It is clear that because breach of a fiduciary obligation is not part of the instant case, fraud must be a material element of the offense in order to allow the two year statute of limitations to be extended, as per section 108(c)(1).

The harm or evil sought to be prevented by section 3925 is the receiving, retaining or disposing of another's movable property knowing or believing it to be stolen. Clearly, fraud is not required to prove the elements of the crime. The Commonwealth need only establish (1) that the goods were stolen, (2) that defendant received such goods and (3) that defendant knew them to be stolen or had reasonable cause to know that they were stolen. Commonwealth v. Gore, 267 Pa.Super.Ct. 419, 406 A.2d 1112 (1979). Proof of fraud is not essential to such a conviction. Fraud is therefore not the harm or evil sought to be prevented, nor does it necessarily involve justification or excuse for such conduct. See Commonwealth v. Eackles, supra (fraud not a material element of theft by unlawful taking).

Directions for this task:
Retype the passage on fraud and receiving stolen property word for word, starting at "The harm or evil sought to be prevented by" and continuing up to and including "by unlawful taking).".

Dataset excerpt:
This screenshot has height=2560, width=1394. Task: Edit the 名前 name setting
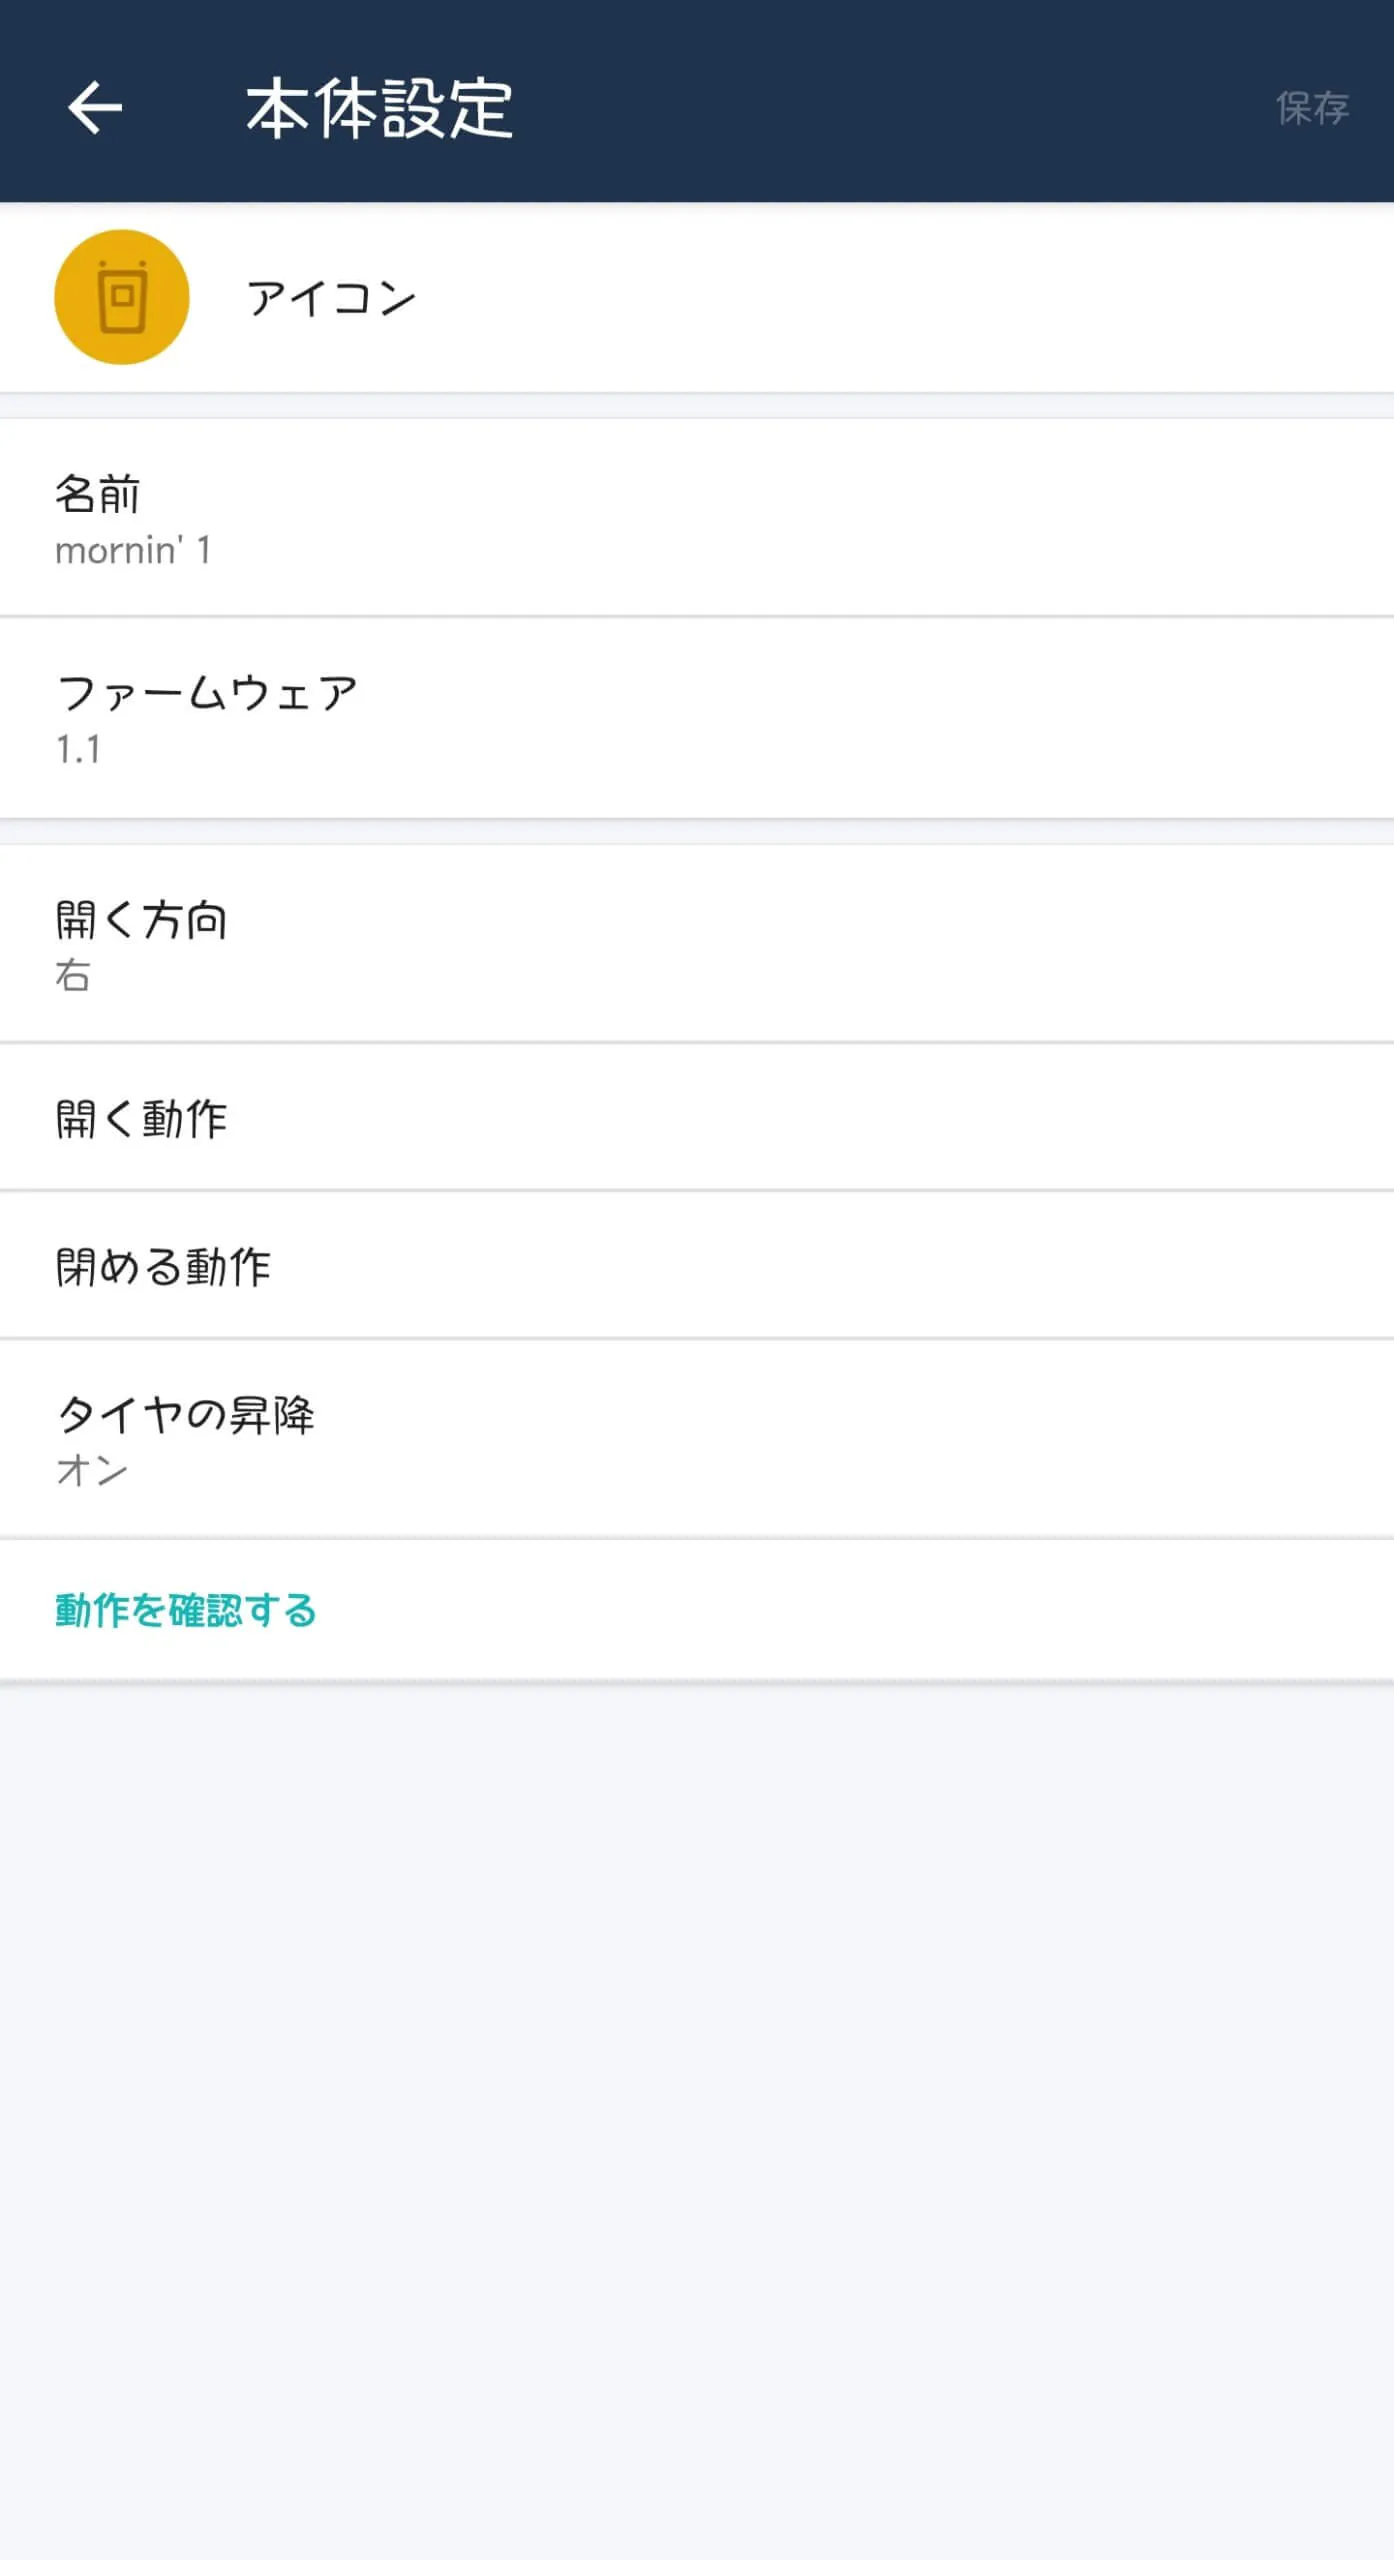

Exercise response:
The harm or evil sought to be prevented by section 3925 is the receiving, retaining or disposing of another's movable property knowing or believing it to be stolen. Clearly, fraud is not required to prove the elements of the crime. The Commonwealth need only establish (1) that the goods were stolen, (2) that defendant received such goods and (3) that defendant knew them to be stolen or had reasonable cause to know that they were stolen. Commonwealth v. Gore, 267 Pa.Super.Ct. 419, 406 A.2d 1112 (1979). Proof of fraud is not essential to such a conviction. Fraud is therefore not the harm or evil sought to be prevented, nor does it necessarily involve justification or excuse for such conduct. See Commonwealth v. Eackles, supra (fraud not a material element of theft by unlawful taking).